Nov 11

Google pulled out of a search advertising partnership with Yahoo due to regulatory objections, causing Yahoo shares to rise as investors hoped the move could lead to a resumption of deal talks with Microsoft.

Yahoo denied rumors it was in talks to sell itself to Microsoft for between US$17 (S$25.43) and US$19 a share but its shares were over 8 per cent higher. ‘Not true’ said Yahoo spokesman Tracy Schmaler, who also denied a rumour that Yahoo CEO Jerry Yang was on his way out.

The US Justice Department said on Wednesday it had told Google it planned to file a lawsuit to block the deal, under which Google would have placed its more lucrative ads on Yahoo searches.

‘Had the companies implemented their arrangement, Yahoo’s competition likely would have been blunted immediately with respect to the search pages that Yahoo chose to fill with ads sold by Google rather than its own ads’, the government said.

Yahoo regretted Google’s decision, saying it was ‘disappointed that Google has elected to withdraw from the agreement rather than defend it in court’.

Between them, Google and Yahoo had more than 80 per cent of the web search market in August, according to comScore.

Microsoft had lobbied hard against the partnership which Yahoo initially struck with Google as a way to fend off an unsolicited takeover bid from Microsoft.

‘They didn’t want the Yahoo-Google deal to go through because they wanted to be in control of Yahoo’s assets instead of Google being in control’, said Mr Youssef Squali, an analyst at Jefferies & Co.

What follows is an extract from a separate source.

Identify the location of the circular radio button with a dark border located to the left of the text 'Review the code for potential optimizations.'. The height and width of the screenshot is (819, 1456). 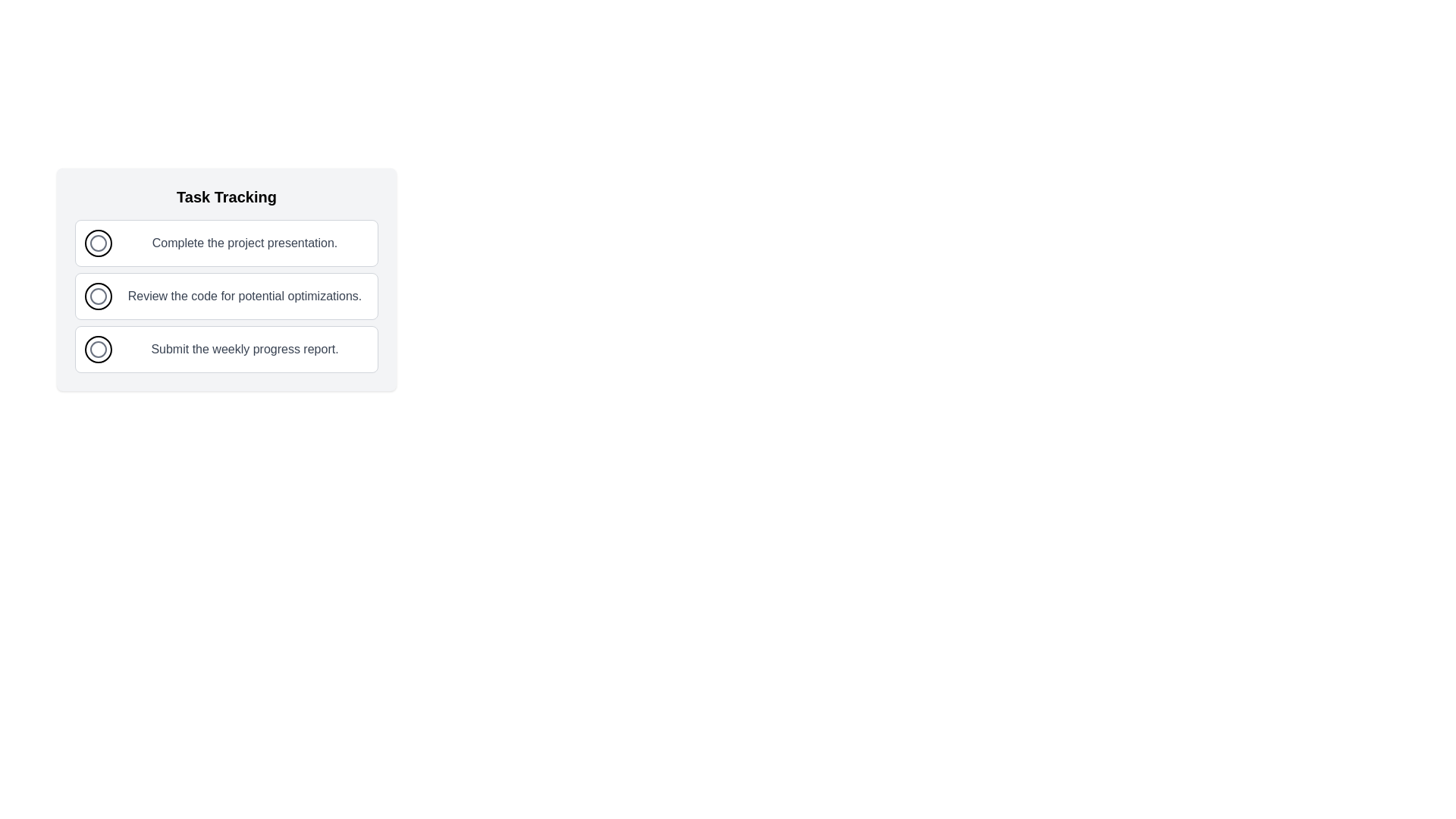
(97, 296).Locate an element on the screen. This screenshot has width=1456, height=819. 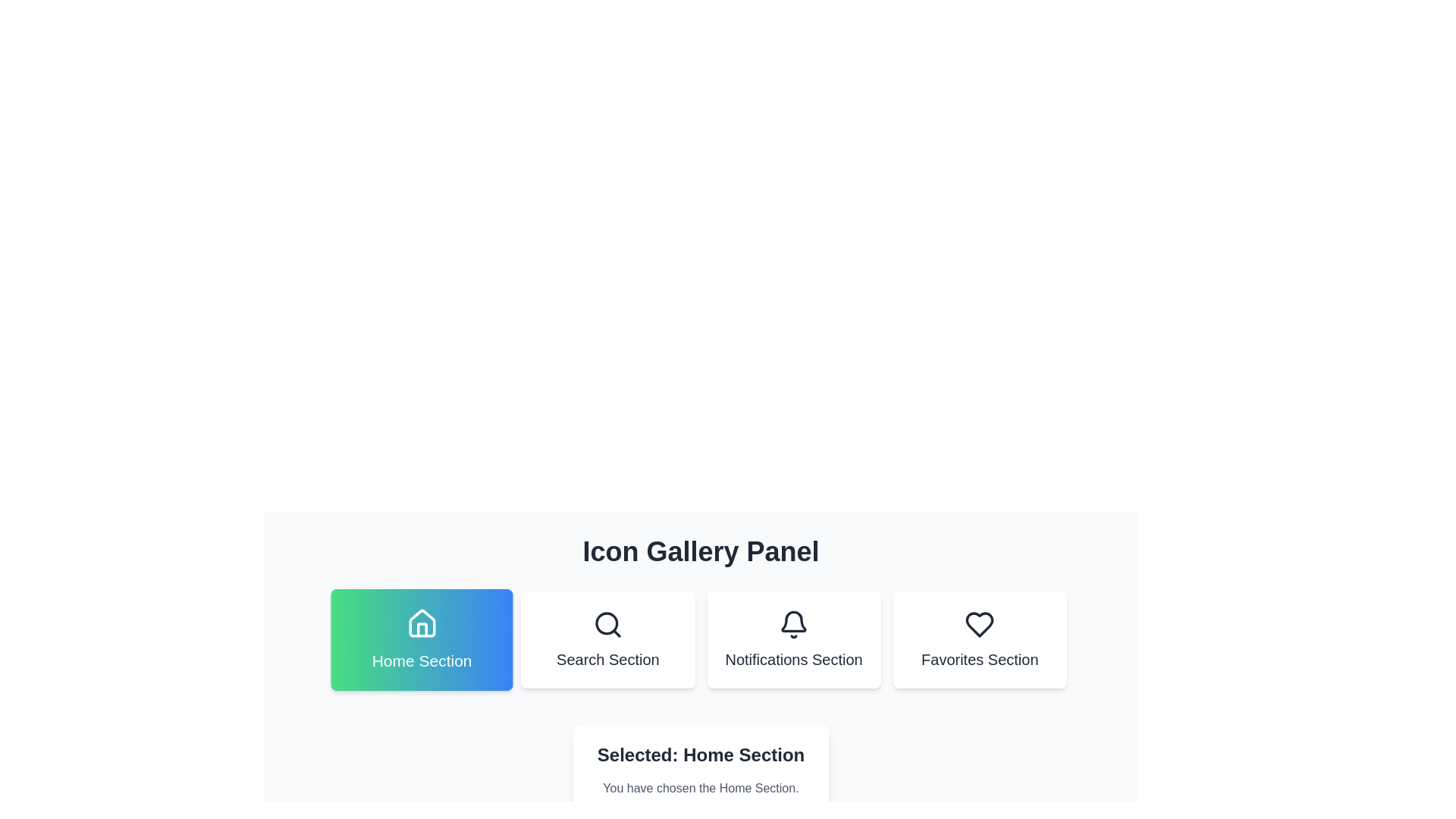
the heart shape icon within the 'Favorites Section' button, which has a black outline and white fill, located at the far right of the button row is located at coordinates (980, 625).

Yahoo shares were up 8.5 per cent to US$14.49 in afternoon trading while Google was down 4.3 per cent at US$351.18. Microsoft was down 3.6 percent to US$22.68. All three trade on Nasdaq.

‘(Yahoo) investors are reacting favorably to the news (that the Google deal is off) as it might open the door to a possible deal with Microsoft, including a possible outright takeover of Yahoo’, said Mr Frederic Ruffy, options strategist at New York-based website WhatsTrading.com.

Google and Yahoo, No. 1 and No. 2 in the Internet search market respectively, announced the planned partnership in June but delayed implementation to allow the Justice Department to review it.

Google said it pulled out of the deal rather than face a protracted legal fight.

‘After four months of review, including discussions of various possible changes to the agreement, it’s clear that government regulators and some advertisers continue to have concerns about the agreement’, Google legal officer, David Drummond, said in a blog posting.

‘We’re of course disappointed that this deal won’t be moving ahead’, he said.

A source close to the deal said that Microsoft’s decade-plus-long legal battles with the Justice Department over antitrust matters had been a lesson for Google. ‘Most observers would say that they (Microsoft) did allow themselves to get distracted,’ the source said.

Advertisers hotly opposed the search partnership, arguing that Google and Yahoo’s dominance of the market could mean they would raise prices.

But the source said regulators were more concerned that Yahoo ‘over time would become overly reliant on our system and would over time exit the search market’.

Mr Squali, the analyst at Jefferies & Co, said some sort of deal with Microsoft now seemed inevitable.

He said it was unlikely that Yahoo could grow organically and deliver high profit margins. ‘(It’s) not in the picture right now’, he said.

Yahoo could have gotten cash by selling its Asian assets, but Mr Squali said it was unlikely given the state of the capital markets.

Needham & Co analyst Mark May said Yahoo remaining independent was the ‘worst possible scenario’ for the company.

Sources have told Reuters that Yahoo is in talks about buying the content and advertising operations of Time Warner’s AOL unit.